В 1930-е годы, когда политические партии подвергались ожесточенной атаке со стороны милитаристов, и гражданская, и военная бюрократия расширили сферу своей деятельности на те области, которые ранее оставались нетронутыми. Учитывая социологическую слабость партий в 1920-е годы, несмотря на их политическое влияние, Дуус и Окимото полагают, что "1930-е годы представляли собой не распад "демократического" правительства, а стабилизацию бюрократического правительства", подтверждая тенденции, скрытые с эпохи Мэйдзи.
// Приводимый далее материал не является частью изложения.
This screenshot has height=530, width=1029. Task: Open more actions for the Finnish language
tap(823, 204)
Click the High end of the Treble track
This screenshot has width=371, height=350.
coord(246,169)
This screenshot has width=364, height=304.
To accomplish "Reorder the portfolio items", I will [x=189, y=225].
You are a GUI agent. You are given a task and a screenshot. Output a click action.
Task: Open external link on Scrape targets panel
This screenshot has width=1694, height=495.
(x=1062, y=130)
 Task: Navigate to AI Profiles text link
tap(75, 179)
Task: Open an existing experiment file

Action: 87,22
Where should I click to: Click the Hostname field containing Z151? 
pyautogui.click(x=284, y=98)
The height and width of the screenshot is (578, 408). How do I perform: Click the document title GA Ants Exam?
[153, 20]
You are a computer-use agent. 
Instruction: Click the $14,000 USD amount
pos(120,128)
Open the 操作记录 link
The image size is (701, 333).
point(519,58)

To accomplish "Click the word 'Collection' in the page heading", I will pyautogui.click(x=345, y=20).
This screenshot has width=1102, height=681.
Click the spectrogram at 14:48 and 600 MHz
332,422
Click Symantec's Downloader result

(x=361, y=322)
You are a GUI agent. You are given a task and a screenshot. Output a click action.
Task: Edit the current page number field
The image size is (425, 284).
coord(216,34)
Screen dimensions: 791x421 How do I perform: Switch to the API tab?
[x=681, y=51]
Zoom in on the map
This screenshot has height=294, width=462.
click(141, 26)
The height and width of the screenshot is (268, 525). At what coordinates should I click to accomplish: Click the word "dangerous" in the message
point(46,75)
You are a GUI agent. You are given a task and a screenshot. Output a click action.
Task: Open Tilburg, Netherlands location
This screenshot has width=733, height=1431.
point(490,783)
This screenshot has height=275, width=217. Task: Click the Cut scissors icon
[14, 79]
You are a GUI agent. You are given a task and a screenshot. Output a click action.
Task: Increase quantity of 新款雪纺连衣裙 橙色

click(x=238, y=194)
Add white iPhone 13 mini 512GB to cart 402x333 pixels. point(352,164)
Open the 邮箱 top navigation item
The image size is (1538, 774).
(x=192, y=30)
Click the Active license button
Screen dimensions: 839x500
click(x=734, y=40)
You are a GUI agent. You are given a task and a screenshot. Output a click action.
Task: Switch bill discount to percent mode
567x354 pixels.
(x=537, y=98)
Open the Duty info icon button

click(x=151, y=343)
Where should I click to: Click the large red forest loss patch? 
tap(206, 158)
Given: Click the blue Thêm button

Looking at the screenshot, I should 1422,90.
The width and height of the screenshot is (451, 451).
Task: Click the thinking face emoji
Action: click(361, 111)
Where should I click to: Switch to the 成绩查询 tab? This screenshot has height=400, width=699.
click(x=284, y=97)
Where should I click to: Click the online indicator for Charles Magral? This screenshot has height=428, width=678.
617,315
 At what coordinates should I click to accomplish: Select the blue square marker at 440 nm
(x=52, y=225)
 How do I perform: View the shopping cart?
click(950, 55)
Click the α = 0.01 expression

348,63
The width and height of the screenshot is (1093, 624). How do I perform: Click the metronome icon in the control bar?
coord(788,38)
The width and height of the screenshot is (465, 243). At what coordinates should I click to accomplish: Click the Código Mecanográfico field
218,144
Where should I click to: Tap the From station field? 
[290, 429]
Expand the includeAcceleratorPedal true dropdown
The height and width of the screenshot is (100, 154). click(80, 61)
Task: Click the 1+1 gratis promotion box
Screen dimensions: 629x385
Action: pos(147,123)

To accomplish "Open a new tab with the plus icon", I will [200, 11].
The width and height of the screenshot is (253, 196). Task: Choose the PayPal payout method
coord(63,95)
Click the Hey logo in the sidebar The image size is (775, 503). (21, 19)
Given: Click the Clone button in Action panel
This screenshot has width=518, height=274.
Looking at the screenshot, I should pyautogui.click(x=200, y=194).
Как бы ни оценивать полтора десятилетия с 1930 по 1945 г., в конце этого периода японское правительство было гораздо более бюрократическим и государственным, чем в начале. По окончании войны бюрократическому правительству пришлось столкнуться с ожесточенной внутренней критикой за те бедствия, которые оно принесло стране, а также и усилия союзных оккупантов по ее реформированию в демократическом направлении. Однако с бюрократией в период оккупации произошла необычная вещь: она отнюдь не избежала реформ союзников, а часть бюрократии - экономические министерства - получила дополнительные полномочия. Фактически в период оккупации (194552 гг.) был достигнут самый высокий уровень государственного контроля над экономикой в современной Японии за все время ее существования, который значительно превышал уровень, достигнутый во время Тихоокеанской войны. Этот вопрос я подробно рассмотрю в главах 4 и 5, но "реформа" бюрократии в период оккупации является необходимым предисловием к пониманию того, какое место занимают бюрократы в министерствах и вне их в политике Японии после оккупации.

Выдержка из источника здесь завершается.